Document excerpt:
⟨

PA: What is the most exciting thing about print right now?
BM: I think the most exciting thing is that with the right data analytics and by leveraging new technologies coming to market, is that print can be a very relevant part of the marketing mix. I think five, eight, 10 years ago, print was being written off and [we were hearing] “print is dead.” Certainly there are segments [that are being challenged], like the newspaper segment – newspapers must reinvent themselves through digital subscriptions – but ink on paper is only going to [keep] declining. If you look at the ability, printing is a purely digital process. The only thing that is not digital, we used to say, was the print part, but inkjet is digital until you’ve got ink on paper. It just becomes static versus digital at that last part of the process. To me, what’s very exciting is getting good data analytics and doing good print that’s relevant, not just to a region, a [postal code] or a household, but being sent directly to you. As my three kids, who are five years apart, were being pitched to [attend] higher education, the relevance, uniqueness and connection of direct mail [grew] exponentially over the course of 10 years, where they were [able to pinpoint] my son as being a cross-country runner, a musician and a really good student athlete.
As we keep hearing, [the younger] generation is really leaning in on books, they like vinyl, and they like direct mail. I think print is going to have a really nice future as long as we continue to recognize the key [to its success] is really good data that connects [with consumers] and can augment or supplement digital. We shouldn’t look at mobile and web-based digital programs as competition but as another [component] in a multi-channel approach.

⟩

Work to do: In the interview excerpt about print, what three things is the younger generation said to favor?

Information provided:
⟨

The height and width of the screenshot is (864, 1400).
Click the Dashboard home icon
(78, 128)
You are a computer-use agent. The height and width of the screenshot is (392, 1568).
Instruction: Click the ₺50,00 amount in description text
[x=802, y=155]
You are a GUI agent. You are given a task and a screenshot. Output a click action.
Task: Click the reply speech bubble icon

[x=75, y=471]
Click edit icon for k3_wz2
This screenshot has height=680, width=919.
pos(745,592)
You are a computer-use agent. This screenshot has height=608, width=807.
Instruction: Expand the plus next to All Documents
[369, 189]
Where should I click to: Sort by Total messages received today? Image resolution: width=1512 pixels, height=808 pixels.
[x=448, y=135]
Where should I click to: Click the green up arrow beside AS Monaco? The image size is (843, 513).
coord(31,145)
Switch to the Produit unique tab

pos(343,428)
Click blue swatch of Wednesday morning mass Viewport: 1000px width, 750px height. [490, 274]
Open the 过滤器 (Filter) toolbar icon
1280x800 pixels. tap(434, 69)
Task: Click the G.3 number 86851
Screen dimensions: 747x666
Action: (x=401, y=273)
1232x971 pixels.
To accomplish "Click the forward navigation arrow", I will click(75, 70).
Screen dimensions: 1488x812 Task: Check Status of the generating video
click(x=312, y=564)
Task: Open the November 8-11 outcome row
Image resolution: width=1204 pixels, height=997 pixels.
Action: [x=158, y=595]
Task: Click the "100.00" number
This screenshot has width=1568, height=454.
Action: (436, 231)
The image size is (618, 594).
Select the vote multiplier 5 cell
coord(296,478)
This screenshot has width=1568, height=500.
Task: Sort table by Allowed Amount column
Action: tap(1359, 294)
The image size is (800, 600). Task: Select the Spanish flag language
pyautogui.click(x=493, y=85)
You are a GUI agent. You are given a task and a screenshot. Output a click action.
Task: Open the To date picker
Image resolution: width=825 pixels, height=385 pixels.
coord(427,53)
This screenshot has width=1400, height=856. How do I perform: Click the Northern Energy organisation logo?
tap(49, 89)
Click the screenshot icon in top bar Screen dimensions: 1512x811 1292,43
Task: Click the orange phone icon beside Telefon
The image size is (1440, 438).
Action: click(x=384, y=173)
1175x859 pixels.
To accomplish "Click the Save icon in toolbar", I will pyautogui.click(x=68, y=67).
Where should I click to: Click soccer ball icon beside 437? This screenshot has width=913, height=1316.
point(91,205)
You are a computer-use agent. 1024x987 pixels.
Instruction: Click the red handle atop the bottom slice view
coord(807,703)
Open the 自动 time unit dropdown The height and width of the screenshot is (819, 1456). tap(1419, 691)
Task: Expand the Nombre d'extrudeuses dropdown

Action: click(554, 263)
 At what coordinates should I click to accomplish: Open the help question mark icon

⟩

Exercise response: Books, vinyl, and direct mail.